Increased expansion of effector memory CD8 T cells with age has been reported;36 therefore, we used a pool of age-matched healthy controls to assess the effect of age. There was no correlation between the size of the immunodominant clone in CD8CD57 cells and age in healthy subjects (r=0.0003, P=0.919) or in SAA patients (r=0.140, P=0.079) (Online Supplementary Figure S5). However, a correlation was found between CD57 expression and age in SAA patients (r=0.552, P<0.0001).
We then assessed the effect of transfusion history on oligoclonal expansion of effector memory T cells, as transfusions expose T cells to multiple foreign epitopes.37 A group of 5 pure red cell aplasia (PRCA) patients, 10 sickle cell disease (SCD) subjects, and 8 myelodysplastic (MDS) patients who had been heavily transfused before sampling were studied for CD8CD57 cell expansion and Vβ usage (Online Supplementary Table S1). No variations were observed in CD8CD57 cell frequencies when PRCA, MDS, and SCD patients were compared to healthy subjects (22.8±25.1% vs. 21.6±9.7% vs. 30.6±28.3% vs. 13.3±12.6%, respectively; P=0.216) (Online Supplementary Figure S6A). Vβ skewing was described in 4 PRCA patients in 1–8 subgroups, in all 8 MDS subjects in 1–4 Vβ families, and in 7 SCD patients in 1–5 subgroups (Online Supplementary Figure S6B). Oligoclonal expansion was described in 91% of cases and subjects without skewing did not present effector memory T-cell expansion. Subsequently, we combined all subjects and divided them according to their transfusion history and the presence of CD8CD57 T-cell expansion. By χ test, transfusion history did not correlate to CD8CD57 expansion (P=0.255).

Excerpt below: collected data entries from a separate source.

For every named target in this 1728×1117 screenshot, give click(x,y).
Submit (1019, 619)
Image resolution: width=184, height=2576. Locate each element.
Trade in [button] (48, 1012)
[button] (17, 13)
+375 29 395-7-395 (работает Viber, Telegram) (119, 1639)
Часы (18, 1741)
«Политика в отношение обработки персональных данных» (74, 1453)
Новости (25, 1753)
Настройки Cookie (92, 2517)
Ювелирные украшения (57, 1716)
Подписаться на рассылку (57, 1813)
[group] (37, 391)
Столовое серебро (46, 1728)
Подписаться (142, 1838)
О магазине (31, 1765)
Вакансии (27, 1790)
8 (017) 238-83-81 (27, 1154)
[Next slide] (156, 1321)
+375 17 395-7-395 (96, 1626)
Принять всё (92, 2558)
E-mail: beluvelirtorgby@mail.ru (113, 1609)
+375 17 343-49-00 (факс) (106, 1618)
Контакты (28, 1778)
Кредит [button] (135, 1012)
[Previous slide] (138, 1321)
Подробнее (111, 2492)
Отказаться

Total CD8+ cell TCR repertoires are polyclonal in healthy subjects
Deep sequencing of TCR repertoire was performed in CD4 and CD8 populations sorted from 9 healthy donors. The average depth of sequencing was 10,790,646±4,050,138 in CD4 T cells, and 10,961,961±3,879,596 in CD8 populations. The mean frequency of the immunodominant clone was 4.1±4.1% in CD4 cells and 17.3±16.9% in CD8 cells. By plotting the number of reads of each Vβ and Jβ matching,17 a “citylike” landscape was described for total CD4 and CD8 T-cell populations (Figure 3A and Online Supplementary Figure S7A), because of the presence of a more homogenous distribution of TCR rearrangement frequencies (“midtown”). The normal CDR3 size and DJ length profiles were defined by comparing distributions among healthy donors (Figure 3B and Online Supplementary Figure S7B). In CD4 and CD8 cells, profiles were typically distributed in a Gaussian manner with 10–12 different size classes of 30–65 nucleotides (nt) sizes at 3 nt intervals, and they completely overlapped. Similarly, DJ length profiles assumed an asymmetric Gaussian distribution with 2–5 predominant length classes without nt intervals in CD4 and CD8 subsets.

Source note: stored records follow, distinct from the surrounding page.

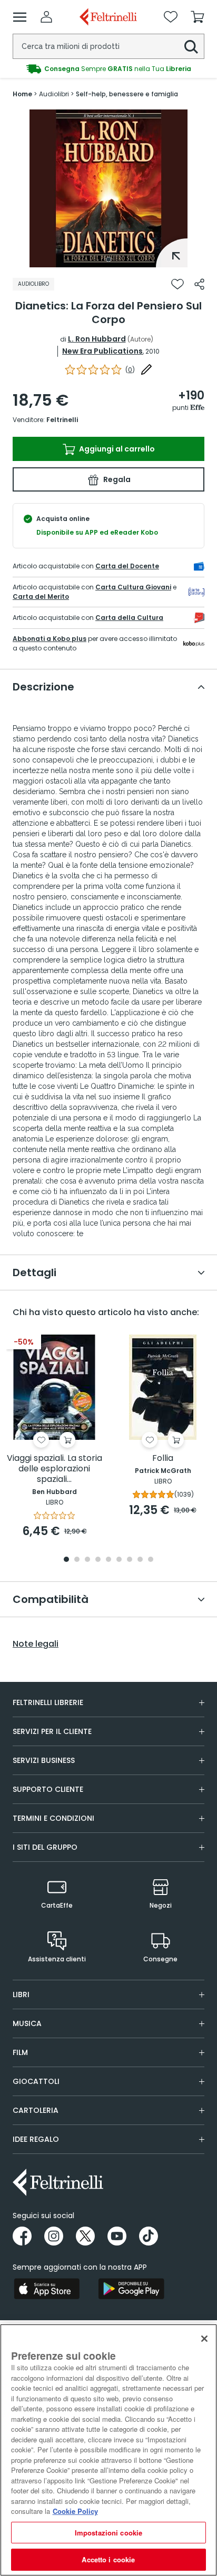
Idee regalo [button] (36, 2139)
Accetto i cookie (108, 2559)
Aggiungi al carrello (116, 449)
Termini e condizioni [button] (53, 1818)
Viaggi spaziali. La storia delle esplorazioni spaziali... (54, 1469)
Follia (162, 1458)
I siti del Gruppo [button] (45, 1847)
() (130, 369)
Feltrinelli (62, 419)
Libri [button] (21, 1994)
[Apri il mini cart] (197, 16)
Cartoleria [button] (35, 2110)
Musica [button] (27, 2023)
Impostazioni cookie (108, 2533)
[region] (108, 2450)
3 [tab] (87, 1560)
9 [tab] (151, 1560)
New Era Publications (102, 351)
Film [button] (20, 2052)
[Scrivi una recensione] (146, 369)
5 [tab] (108, 1560)
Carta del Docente (127, 566)
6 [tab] (119, 1560)
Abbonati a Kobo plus (49, 638)
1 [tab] (108, 259)
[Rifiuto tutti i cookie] (204, 2338)
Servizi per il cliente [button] (52, 1731)
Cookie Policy (75, 2511)
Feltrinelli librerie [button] (48, 1702)
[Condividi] (199, 284)
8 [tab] (140, 1560)
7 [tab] (130, 1560)
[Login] (46, 16)
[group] (108, 69)
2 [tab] (77, 1560)
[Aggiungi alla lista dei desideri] (177, 284)
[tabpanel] (108, 188)
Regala (116, 479)
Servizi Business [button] (44, 1760)
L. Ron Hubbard (97, 339)
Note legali (35, 1644)
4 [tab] (98, 1560)
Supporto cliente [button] (48, 1789)
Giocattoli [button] (36, 2081)
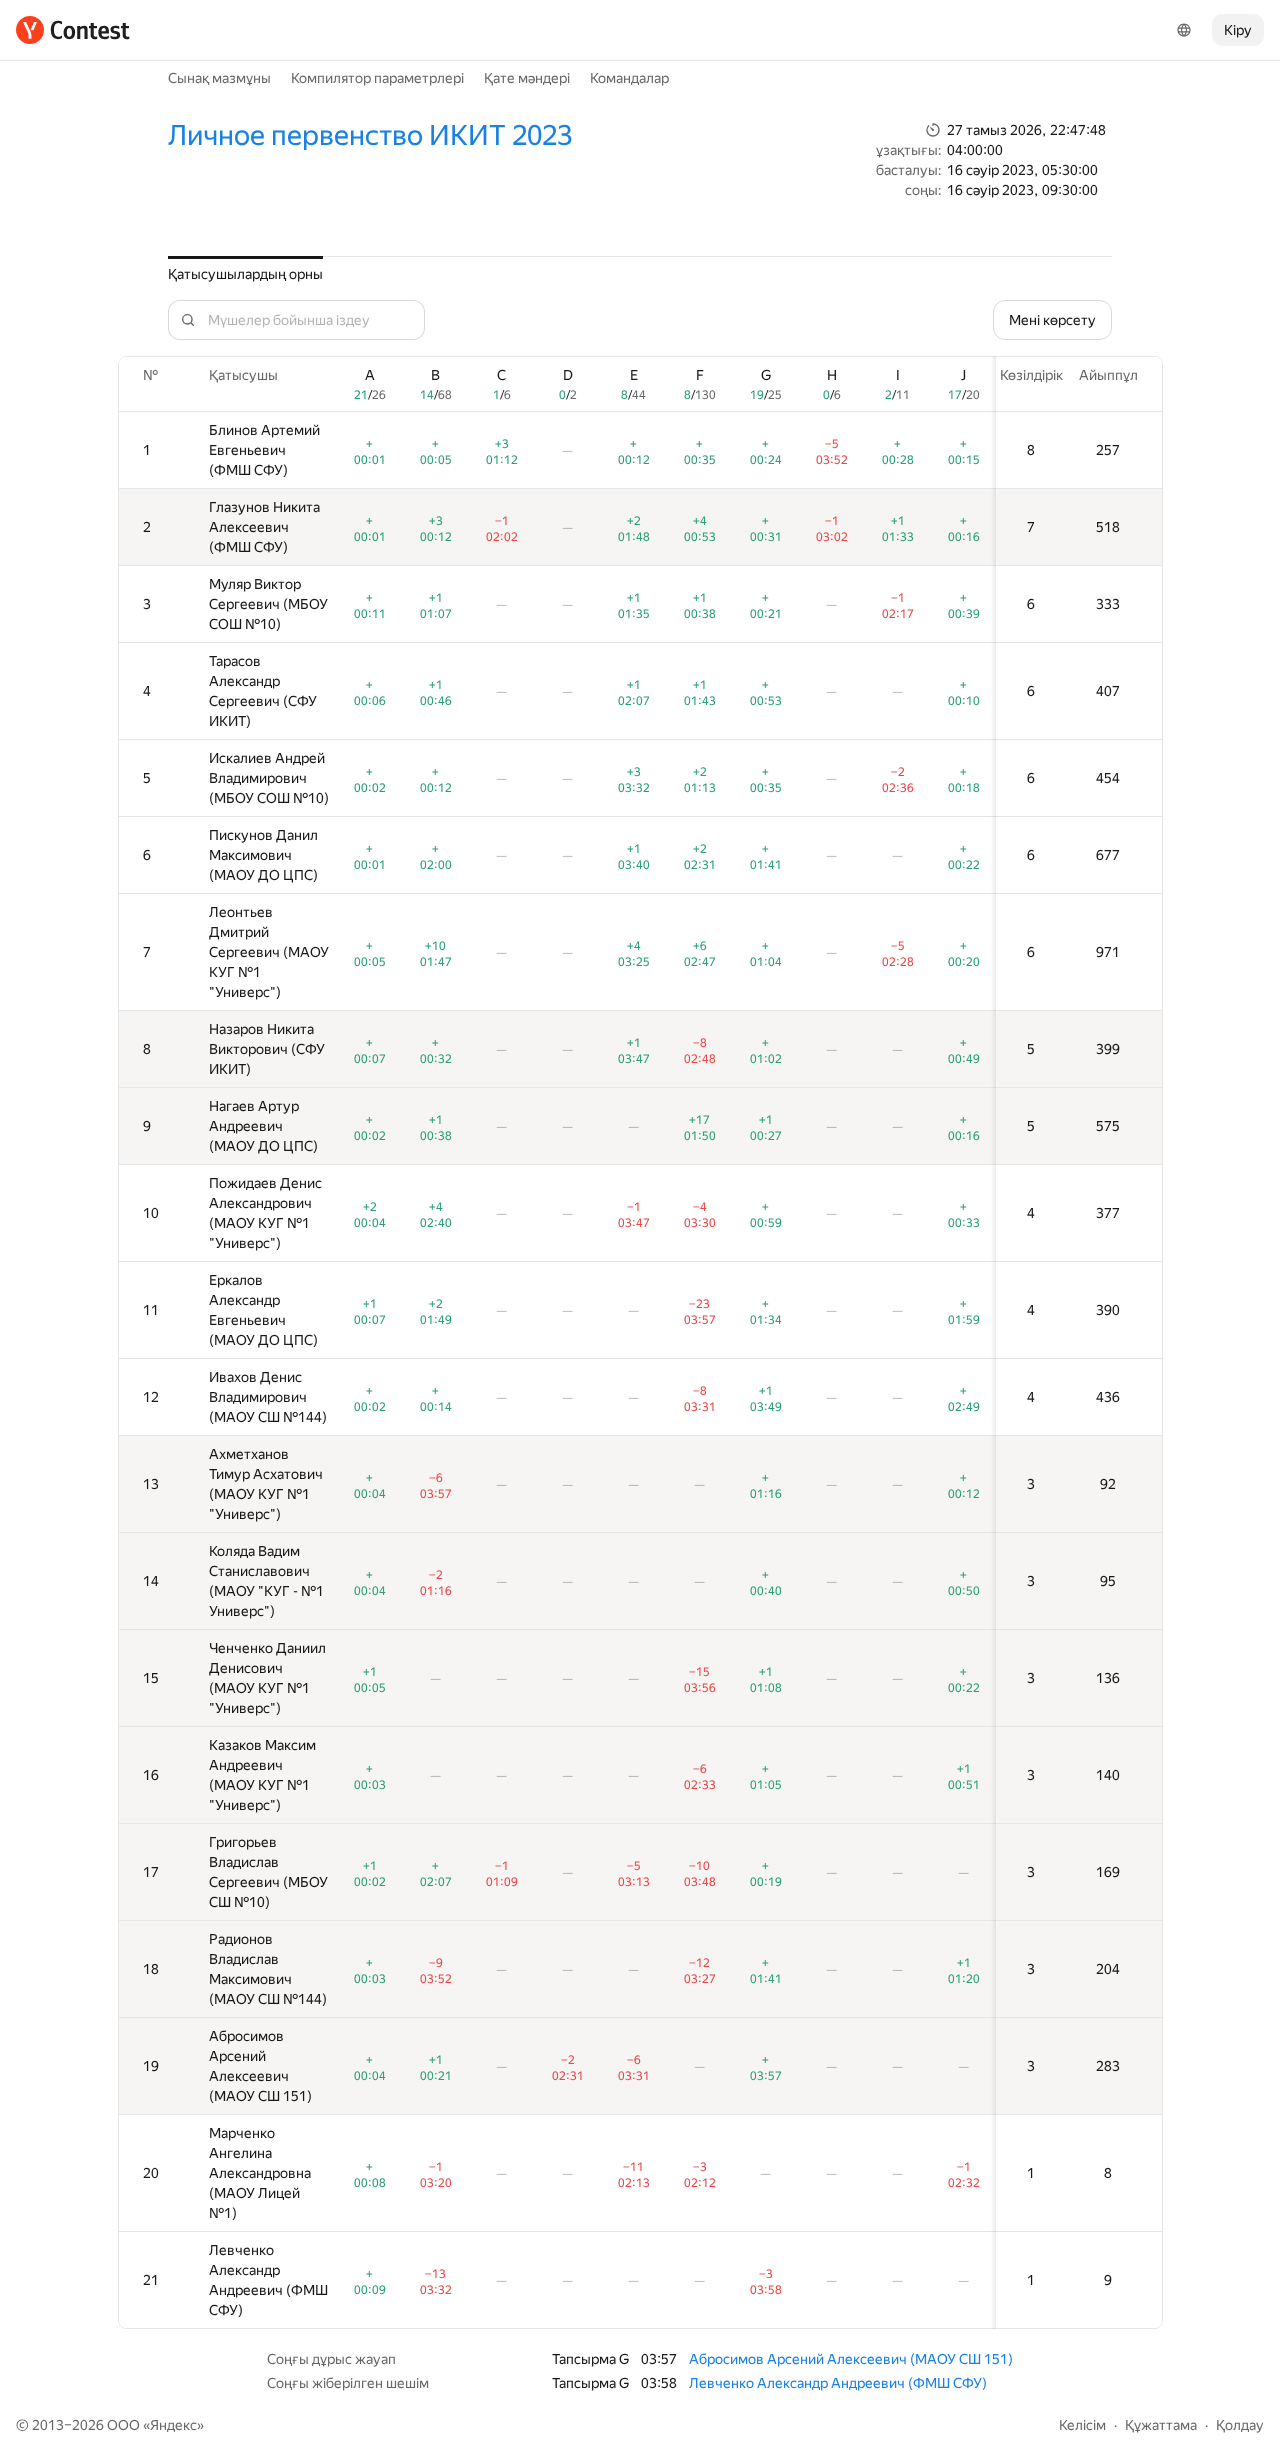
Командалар (629, 78)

Deep sequencing allows detailed characterization of oligoclonality in SAA
Deep sequencing of TCR repertoire was performed in CD4 and CD8 cells from 12 SAA patients who had demonstrated CD8CD57 cell expansion by flow cytometry, and also in CD8CD57 cells from 2 of these patients. The average depth of sequencing was 13,861,048±4,992,677 in CD4 T cells, 13,873,207±5,029,195 in CD8 T cells, and 21,030,616±1,238,660 in CD8CD57 cells. The mean frequency of the immunodominant clone was 3.3±3.4% (range: 0.2–11.8%) in CD4, 18.2±14.9% (range: 3.3–54.1%) in CD8 cells, and 59±28.9% in CD8CD57cells. By plotting TRBV/TRBJ rearrangements from CD4 cells, the “citylike” landscape was found in 11 out of 12 patients (Figure 4A and Online Supplementary Figure S8A). In the CD8 cell pool, the “citylike” landscape was found in 3 patients (AA7, AA8, and AA11), whose clones showed very low frequencies (4.3%, 3.4%, and 3.3%, respectively). The remaining patients displayed a “skyscraper” landscape due to the presence of 1–3 immunodominant clones. CDR3 size and DJ length profiles were defined in total CD4 and CD8 cells and compared within each patient (Figure 4B and Online Supplementary Figure S8B). In CD4 cells, all patients displayed CDR3 profiles with normal Gaussian distribution, as described in healthy subjects. In CD8 cells, Patients AA7, AA8, and AA10 to AA12 had CDR3 size profiles with Gaussian distributions. In the remaining patients, CDR3 profiles showed different shapes with 8–13 different classes and 1 or 2 predominant peaks of various nt sizes (36–57). For DJ length profiles in SAA patients, the asymmetric Gaussian distribution was described in all CD4 cells, and in 6 (AA5-AA8 and AA11-AA12) CD8 populations. Similarly, TRBV/TRBJ rearrangement plots from the CD8CD57 cell pool of AA3 and AA4 showed the same “skyscraper” landscape, but more enriched (Figure 5A), as well as CDR3 size and DJ length profiles that overlapped those in total CD8 cells, although these were again more enriched (Figure 5B).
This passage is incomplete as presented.